O Brasil se destaca, desde 2008, como o maior consumidor mundial de agrotóxicos, respondendo por 19% do mercado. Essa foi a justificativa do requerimento para realização de uma audiência pública promovida pela Comissão de Participação Popular da Assembleia Legislativa de Minas Gerais (ALMG), a pedido dos 20 parlamentares integrantes do Bloco Democracia e Luta, no dia 26 de agosto.
Embora ações de controle do uso de agrotóxicos estejam sendo implementadas no Estado, deputados, agricultores e representantes de órgãos públicos defendem a urgência de reforçar o incentivo à agroecologia. A demanda principal é a retomada do Grupo Executivo Permanente (GEP), que é uma estrutura de gestão criada para implementar, coordenar e fiscalizar políticas e projetos específicos.

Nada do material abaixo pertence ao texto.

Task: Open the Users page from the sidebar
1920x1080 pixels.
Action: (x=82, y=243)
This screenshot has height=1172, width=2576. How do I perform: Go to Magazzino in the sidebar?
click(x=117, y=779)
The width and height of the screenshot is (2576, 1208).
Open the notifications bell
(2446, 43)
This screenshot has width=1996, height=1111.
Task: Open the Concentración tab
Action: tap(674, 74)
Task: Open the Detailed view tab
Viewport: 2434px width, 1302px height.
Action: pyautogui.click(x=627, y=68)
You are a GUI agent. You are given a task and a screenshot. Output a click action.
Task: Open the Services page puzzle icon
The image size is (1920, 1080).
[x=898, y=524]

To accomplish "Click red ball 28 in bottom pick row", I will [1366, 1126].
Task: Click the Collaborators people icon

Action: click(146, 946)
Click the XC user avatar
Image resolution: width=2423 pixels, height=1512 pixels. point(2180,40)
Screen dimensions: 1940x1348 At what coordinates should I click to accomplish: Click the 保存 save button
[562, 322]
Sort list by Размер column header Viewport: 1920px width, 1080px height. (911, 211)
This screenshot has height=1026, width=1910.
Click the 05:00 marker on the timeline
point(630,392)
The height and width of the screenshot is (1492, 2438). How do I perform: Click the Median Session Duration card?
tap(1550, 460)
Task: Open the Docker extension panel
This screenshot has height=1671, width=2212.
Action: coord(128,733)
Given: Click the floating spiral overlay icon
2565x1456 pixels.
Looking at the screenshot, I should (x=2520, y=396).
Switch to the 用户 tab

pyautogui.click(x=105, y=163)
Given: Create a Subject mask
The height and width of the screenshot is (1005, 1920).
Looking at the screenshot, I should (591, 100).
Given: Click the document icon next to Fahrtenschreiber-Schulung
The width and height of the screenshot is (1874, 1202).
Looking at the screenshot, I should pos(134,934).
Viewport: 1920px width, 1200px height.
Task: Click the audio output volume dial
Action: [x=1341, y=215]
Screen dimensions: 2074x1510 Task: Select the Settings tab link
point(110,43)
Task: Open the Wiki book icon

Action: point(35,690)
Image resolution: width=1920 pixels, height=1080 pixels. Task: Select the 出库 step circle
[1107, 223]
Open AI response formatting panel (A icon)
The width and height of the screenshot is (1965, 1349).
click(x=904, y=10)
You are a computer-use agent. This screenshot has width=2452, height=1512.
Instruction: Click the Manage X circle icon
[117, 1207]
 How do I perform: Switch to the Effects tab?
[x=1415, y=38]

Um dos seus principais objetivos é reduzir, de forma gradual e contínua, a disponibilidade, o acesso e o uso de agrotóxicos no Estado, bem como fomentar a prática da agroecologia e da produção orgânica.
Para o deputado e presidente da Comissão, Ricardo Campos (PT), é fundamental articular esforços municipais, estaduais e federais para implementar ações efetivas a fim de promover o acesso a alimentos saudáveis. “Como parlamentares, defensores da agricultura familiar, nos sentimos no dever de trazer esse debate e a partir dele propor as diretrizes para fazer com que as falas se tornem realidade”.
O diretor da Secretaria de Estado de Agricultura, Pecuária e Abastecimento (Seapa), Samuel de Melo Goulart, admitiu a inatividade do GEP, porém, mencionou ações implementadas pelo Executivo. Como o combate às pragas e à aquisição de merenda escolar das produções agroecológicas. “Embora o grupo esteja, de fato, parado, o Estado não parou”.
Existem outras formas de produzir e nenhuma delas deve ser imposta à sociedade. “A pauta da redução de agrotóxicos é muito válida, porém, deve-se ter muita cautela quanto ao termo que se usa. A redução gradual é importante, contudo, a eliminação imediata não é algo interessante, pois os agrotóxicos, muitas das vezes, são a última opção que nós temos para uma produção sustentável em todos os sentidos”, acrescentou.
O uso do agrotóxico pode ser reduzido, segundo avalia Goulart. “Hoje, temos alternativas onde a utilização é minimizada ou mesmo dispensada, mas é importante estabelecer também que a eliminação imediata pode trazer mais problemas do que benefícios. É necessário saber que nós precisamos de todas as alternativas”.
Consequências do uso
De acordo com o biólogo e coordenador do Fórum Mineiro de Combate aos Agrotóxicos e Promoção da Agroecologia (FMCA), Gilson Luiz Reis, 1 milhão de pessoas são intoxicadas no mundo a cada ano. “No Brasil, entre 2010 e 2019, esse número pode chegar a quase 3 milhões. A intoxicação causa mortes, doenças, como o câncer, e afastamentos do trabalho. Estamos contaminando de forma violenta o nosso ecossistema e matando a fauna e a flora”.
A dirigente do Movimento dos Trabalhadores Rurais Sem Terra (MST), Paula Ribeiro Guimarães, afirmou que é necessário fomentar a mecanização e a produção de bioinsumos. “É isso que garante nossa soberania alimentar. Lamento a discrepância entre os recursos públicos repassados ao agronegócio e à agricultura familiar, o uso de agrotóxicos proibidos em outros países e a pulverização aérea, que contamina vizinhanças e causa, entre outros danos, a morte de abelhas”.
Como resultado, os participantes reconheceram que é necessário avançar nas ações citadas na reunião. Entre os pedidos de providência que serão encaminhados por requerimento, o deputado Ricardo Campos anunciou a cobrança pela recomposição do GEP e a realização de seminário legislativo para avaliar o Plano de Ação da Estratégia Intersetorial de Redução do Uso de Agrotóxicos e Apoio à Agroecologia e à Produção Orgânica em Minas Gerais (Planera).